In order to better understand the method for predicting gas concentration in the present invention, the terms related to the embodiments of the present invention will be explained first.
CEEMDAN algorithm
The CEEMDAN method achieves a reconstruction error of almost 0 with a small number of averaging times by adding adaptive white noise at each decomposition stage.
EMD is proposed by Huang equal to 1998, and the method can adaptively decompose Intrinsic Mode Functions (IMFs) with different frequencies for an original signal and is strong in adaptability. EEMD is an improved method based on EMD, and mainly adds different white Gaussian noises into an original sequence for multiple times, then EMD decomposition is respectively carried out, and finally the obtained IMF components are averaged to obtain a final result, so that the occurrence of modal aliasing is avoided. However, the white noise added by the EEMD method is not completely cancelled after multiple averaging. The algorithm depends on the magnitude and the average number of white noise added. The CEEMDAN method achieves a reconstruction error of almost 0 with a small number of averaging times by adding adaptive white noise at each decomposition stage.

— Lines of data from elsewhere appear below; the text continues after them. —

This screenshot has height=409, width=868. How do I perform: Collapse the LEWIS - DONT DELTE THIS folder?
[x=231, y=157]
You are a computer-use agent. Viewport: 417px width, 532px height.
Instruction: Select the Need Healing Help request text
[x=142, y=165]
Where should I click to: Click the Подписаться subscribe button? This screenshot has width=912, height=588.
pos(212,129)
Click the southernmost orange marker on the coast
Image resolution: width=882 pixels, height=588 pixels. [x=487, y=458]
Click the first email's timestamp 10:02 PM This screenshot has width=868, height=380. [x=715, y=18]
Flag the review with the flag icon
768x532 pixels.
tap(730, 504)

Therefore, the CEEMDAN method can overcome the modal aliasing phenomenon existing in EMD, and also solves the problems of incompleteness of EEMD decomposition and low calculation efficiency caused by the fact that reconstruction errors must be reduced by increasing the average times.
SE algorithm
Sample Entropy (SE) is a new method proposed by Richman in 2000 and capable of measuring time sequence complexity, and is an improvement on Approximate Entropy (AE), so that dependency on time sequence length is reduced, and errors of approximate entropy in a calculation process can be effectively reduced. Given a PM10 historical concentration value sequence { x (i) |1 ≦ i ≦ N }, m is a mode dimension, and r is a similarity tolerance.

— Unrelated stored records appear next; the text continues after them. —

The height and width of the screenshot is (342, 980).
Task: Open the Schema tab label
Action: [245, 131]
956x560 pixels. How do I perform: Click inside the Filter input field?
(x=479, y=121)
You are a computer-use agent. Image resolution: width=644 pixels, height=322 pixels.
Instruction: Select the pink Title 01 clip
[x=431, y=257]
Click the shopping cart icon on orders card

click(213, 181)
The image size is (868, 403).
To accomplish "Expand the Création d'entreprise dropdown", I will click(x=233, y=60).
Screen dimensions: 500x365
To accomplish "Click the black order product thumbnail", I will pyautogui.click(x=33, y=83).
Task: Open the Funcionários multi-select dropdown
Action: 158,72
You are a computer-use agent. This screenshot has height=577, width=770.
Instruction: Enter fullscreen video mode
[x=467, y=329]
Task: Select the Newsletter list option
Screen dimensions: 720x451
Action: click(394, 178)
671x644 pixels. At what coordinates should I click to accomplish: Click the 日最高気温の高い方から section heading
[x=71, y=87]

Three-dimensional echo state network
As a novel neural network Echo State Network (ESN), the network is a network which is based on the basic principle of a neural network in biology, and simulates a neural system of a human brain to a complex information processing mechanism on the basis of network topology knowledge after understanding and abstracting a human brain structure and an external stimulus response mechanism. The echo state network is composed of an input layer, a reserve pool and an output layer. The neurons in the reservoir are interconnected to retain the information left at the previous time. The connection weights from the input layer of the echo state network to the reserve pool and in the reserve pool are all generated by random initialization. In the training process, only the connection weight from the reserve pool to the output layer needs to be trained, which becomes a linear regression problem, so that the echo state network is trained very fast. The method can overcome some defects of the traditional neural network, such as low training efficiency, low convergence speed of the algorithm and the like, and is also commonly used for solving practical problems. However, in the research of the echo state network, there are many unsolved problems, for example, the full connection of output synapses leads to the reduction of the network prediction performance, the random connection of neurosynaptic in the reserve pool leads to the reduction of the network prediction precision, and the random connection between neurons in the reserve pool leads to the reduction of the network prediction performance.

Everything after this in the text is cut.